The group's Toy Factory beat out seven other student groups at the annual Rube Goldberg competition at Purdue University. Named for the cartoonist who drew fanciful machines, the idea is to make ornate, complex devices to conduct simple tasks.
This year's challenge involved taking an orange, squeezing out the juice into a pitcher, then pouring it into a glass using 20 or more steps. In previous contests, machines have had to peel an apple, toast a piece of bread or put a stamp on an envelope, among other tasks.
The Ferris students hooked up a variety of toys--a slinky, an Operation game, a jack-in-the-box, a bunch of dominoes and a hobby horse, among others--in constructing their machine. The team spent 3,000 hours building it, but the effort showed in the results. The 345 steps that Toy Factory required to complete its task set a new record.
"We've come to the competition for the past four years, and after last year's disappointment when our machine had a malfunction, we really wanted to come back and win this year," Tom Sybrandy, a senior at Ferris State and captain of the team, told the Purdue News Service. "We were worried because the competition is fierce, but when we did the first run without any problems, we just had a sigh of relief."
The old record was set by the Purdue Society of Professional Engineers last year with a machine that needed 215 steps to shred five sheets of paper.

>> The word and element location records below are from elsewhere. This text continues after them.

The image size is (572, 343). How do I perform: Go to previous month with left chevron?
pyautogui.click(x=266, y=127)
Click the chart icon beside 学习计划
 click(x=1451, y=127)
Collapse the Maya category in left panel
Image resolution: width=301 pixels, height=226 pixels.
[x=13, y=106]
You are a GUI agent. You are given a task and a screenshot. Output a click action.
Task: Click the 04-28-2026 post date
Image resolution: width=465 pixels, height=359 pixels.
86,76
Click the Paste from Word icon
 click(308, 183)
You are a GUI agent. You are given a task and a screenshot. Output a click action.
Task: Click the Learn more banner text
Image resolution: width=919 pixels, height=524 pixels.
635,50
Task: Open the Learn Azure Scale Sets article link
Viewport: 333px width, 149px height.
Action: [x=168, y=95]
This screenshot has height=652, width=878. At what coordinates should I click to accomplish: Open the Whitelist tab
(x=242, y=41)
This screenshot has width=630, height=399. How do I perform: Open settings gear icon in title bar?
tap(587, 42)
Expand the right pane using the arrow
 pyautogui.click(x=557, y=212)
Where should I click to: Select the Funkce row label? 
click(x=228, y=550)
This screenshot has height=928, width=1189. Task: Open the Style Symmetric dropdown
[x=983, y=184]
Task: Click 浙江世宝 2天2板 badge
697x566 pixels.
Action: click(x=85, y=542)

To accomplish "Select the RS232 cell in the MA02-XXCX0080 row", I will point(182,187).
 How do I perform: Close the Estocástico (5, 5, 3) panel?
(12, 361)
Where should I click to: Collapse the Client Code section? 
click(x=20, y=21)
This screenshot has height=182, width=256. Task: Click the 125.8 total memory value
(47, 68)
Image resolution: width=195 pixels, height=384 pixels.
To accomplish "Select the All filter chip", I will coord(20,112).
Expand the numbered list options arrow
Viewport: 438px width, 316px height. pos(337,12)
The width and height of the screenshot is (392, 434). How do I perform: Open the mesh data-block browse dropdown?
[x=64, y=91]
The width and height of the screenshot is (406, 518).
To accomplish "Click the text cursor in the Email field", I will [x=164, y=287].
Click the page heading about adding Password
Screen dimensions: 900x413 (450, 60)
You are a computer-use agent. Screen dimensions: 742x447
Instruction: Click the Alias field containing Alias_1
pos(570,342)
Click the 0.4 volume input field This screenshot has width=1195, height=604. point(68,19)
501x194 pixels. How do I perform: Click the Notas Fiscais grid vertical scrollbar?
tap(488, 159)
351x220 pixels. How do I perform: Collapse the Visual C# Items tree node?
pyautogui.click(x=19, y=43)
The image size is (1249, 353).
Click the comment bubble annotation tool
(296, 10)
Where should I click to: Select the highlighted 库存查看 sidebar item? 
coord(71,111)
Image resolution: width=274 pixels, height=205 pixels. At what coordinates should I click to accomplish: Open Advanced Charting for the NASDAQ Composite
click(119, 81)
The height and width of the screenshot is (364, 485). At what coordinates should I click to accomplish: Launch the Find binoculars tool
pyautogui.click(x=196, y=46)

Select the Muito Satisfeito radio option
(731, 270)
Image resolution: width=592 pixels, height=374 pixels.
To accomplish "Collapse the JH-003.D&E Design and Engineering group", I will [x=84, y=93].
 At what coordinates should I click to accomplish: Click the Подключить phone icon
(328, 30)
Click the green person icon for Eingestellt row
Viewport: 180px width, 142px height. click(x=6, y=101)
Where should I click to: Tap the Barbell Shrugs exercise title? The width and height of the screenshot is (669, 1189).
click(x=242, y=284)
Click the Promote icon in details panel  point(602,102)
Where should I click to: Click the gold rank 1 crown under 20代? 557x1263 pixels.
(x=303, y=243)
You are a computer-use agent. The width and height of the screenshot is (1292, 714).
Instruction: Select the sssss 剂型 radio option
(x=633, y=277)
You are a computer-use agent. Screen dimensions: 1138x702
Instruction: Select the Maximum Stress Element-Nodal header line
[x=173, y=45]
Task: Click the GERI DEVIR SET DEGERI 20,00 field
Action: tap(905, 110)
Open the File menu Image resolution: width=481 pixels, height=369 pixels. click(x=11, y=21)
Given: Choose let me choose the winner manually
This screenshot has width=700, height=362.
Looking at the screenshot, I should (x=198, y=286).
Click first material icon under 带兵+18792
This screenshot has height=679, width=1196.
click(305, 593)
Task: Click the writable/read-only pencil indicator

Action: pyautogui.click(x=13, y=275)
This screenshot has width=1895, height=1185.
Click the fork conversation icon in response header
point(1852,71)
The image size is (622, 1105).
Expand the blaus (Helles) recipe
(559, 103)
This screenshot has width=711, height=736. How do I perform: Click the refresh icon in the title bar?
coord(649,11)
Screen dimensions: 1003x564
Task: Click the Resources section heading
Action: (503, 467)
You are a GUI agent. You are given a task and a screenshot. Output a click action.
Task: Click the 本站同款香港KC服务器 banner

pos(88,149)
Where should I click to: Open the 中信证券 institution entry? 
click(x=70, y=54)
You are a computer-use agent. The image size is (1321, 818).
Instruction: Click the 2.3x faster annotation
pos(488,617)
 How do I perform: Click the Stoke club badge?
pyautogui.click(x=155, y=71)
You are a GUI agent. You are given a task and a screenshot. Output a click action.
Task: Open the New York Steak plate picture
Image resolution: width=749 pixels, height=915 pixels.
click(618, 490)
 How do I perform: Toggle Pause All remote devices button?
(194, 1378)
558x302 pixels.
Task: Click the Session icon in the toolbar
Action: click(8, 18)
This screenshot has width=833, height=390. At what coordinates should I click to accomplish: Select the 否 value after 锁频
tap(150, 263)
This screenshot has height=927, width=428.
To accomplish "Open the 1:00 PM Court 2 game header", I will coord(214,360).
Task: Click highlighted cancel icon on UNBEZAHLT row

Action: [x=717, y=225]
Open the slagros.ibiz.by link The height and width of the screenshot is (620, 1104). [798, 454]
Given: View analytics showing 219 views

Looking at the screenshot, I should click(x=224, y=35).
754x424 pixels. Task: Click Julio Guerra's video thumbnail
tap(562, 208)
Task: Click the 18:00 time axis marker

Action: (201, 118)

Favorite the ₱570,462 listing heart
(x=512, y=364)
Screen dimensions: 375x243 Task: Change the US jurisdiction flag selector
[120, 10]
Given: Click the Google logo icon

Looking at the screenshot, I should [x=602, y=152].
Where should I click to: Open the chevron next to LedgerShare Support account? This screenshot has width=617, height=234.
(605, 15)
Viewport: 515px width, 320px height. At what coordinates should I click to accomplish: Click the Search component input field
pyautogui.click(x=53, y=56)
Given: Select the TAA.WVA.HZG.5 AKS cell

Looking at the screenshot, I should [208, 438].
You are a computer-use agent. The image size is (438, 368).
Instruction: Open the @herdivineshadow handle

Second place went to Purdue for its "00J: The Orange is Not Enough" device. The machine included a secret agent who broke into a casino, drove a miniature Lotus and then took off on a parachute to help the orange reach its destination. It took 155 steps and also took about 3,000 hours to build.
Texas A&M took third place with a machine that squeezed the orange in 59 steps. The machines have to go through their routines twice, and points are deducted for any human assistance.